# WHAT IS NEEDED
Print all of the following material verbatim, line for line, without changing anything.

# EXTRACTED ENTRIES
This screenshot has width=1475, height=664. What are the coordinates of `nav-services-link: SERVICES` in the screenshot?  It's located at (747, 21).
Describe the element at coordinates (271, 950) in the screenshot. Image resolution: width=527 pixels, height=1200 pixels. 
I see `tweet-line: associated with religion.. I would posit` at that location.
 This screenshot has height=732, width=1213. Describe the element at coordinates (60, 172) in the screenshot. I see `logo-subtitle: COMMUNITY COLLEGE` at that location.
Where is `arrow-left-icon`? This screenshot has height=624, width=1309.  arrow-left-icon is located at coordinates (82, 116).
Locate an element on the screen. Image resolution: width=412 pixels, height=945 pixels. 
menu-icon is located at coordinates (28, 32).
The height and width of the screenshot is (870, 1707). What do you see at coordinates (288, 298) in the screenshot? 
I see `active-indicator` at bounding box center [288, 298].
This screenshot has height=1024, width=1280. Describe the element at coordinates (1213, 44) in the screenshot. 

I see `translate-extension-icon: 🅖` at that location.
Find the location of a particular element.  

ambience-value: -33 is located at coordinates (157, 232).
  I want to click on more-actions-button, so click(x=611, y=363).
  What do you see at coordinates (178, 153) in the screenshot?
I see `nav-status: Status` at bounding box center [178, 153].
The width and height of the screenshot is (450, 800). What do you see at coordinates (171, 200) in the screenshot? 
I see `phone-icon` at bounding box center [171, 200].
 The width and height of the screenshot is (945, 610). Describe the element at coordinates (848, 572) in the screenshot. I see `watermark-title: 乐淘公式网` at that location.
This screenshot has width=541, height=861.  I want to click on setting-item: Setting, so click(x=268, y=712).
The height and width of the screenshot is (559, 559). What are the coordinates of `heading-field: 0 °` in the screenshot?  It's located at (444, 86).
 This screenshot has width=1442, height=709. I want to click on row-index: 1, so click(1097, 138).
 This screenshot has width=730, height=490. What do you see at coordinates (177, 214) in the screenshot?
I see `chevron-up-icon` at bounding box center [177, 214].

# EXERCISE RESULT
This screenshot has width=1475, height=664. What are the coordinates of `nav-services-link: SERVICES` in the screenshot?  It's located at (747, 21).
Describe the element at coordinates (271, 950) in the screenshot. Image resolution: width=527 pixels, height=1200 pixels. 
I see `tweet-line: associated with religion.. I would posit` at that location.
 This screenshot has height=732, width=1213. Describe the element at coordinates (60, 172) in the screenshot. I see `logo-subtitle: COMMUNITY COLLEGE` at that location.
Where is `arrow-left-icon`? This screenshot has height=624, width=1309.  arrow-left-icon is located at coordinates (82, 116).
Locate an element on the screen. Image resolution: width=412 pixels, height=945 pixels. 
menu-icon is located at coordinates (28, 32).
The height and width of the screenshot is (870, 1707). What do you see at coordinates (288, 298) in the screenshot? 
I see `active-indicator` at bounding box center [288, 298].
This screenshot has height=1024, width=1280. Describe the element at coordinates (1213, 44) in the screenshot. 

I see `translate-extension-icon: 🅖` at that location.
Find the location of a particular element.  

ambience-value: -33 is located at coordinates (157, 232).
  I want to click on more-actions-button, so click(x=611, y=363).
  What do you see at coordinates (178, 153) in the screenshot?
I see `nav-status: Status` at bounding box center [178, 153].
The width and height of the screenshot is (450, 800). What do you see at coordinates (171, 200) in the screenshot? 
I see `phone-icon` at bounding box center [171, 200].
 The width and height of the screenshot is (945, 610). Describe the element at coordinates (848, 572) in the screenshot. I see `watermark-title: 乐淘公式网` at that location.
This screenshot has width=541, height=861.  I want to click on setting-item: Setting, so click(x=268, y=712).
The height and width of the screenshot is (559, 559). What are the coordinates of `heading-field: 0 °` in the screenshot?  It's located at (444, 86).
 This screenshot has width=1442, height=709. I want to click on row-index: 1, so click(1097, 138).
 This screenshot has width=730, height=490. What do you see at coordinates (177, 214) in the screenshot?
I see `chevron-up-icon` at bounding box center [177, 214].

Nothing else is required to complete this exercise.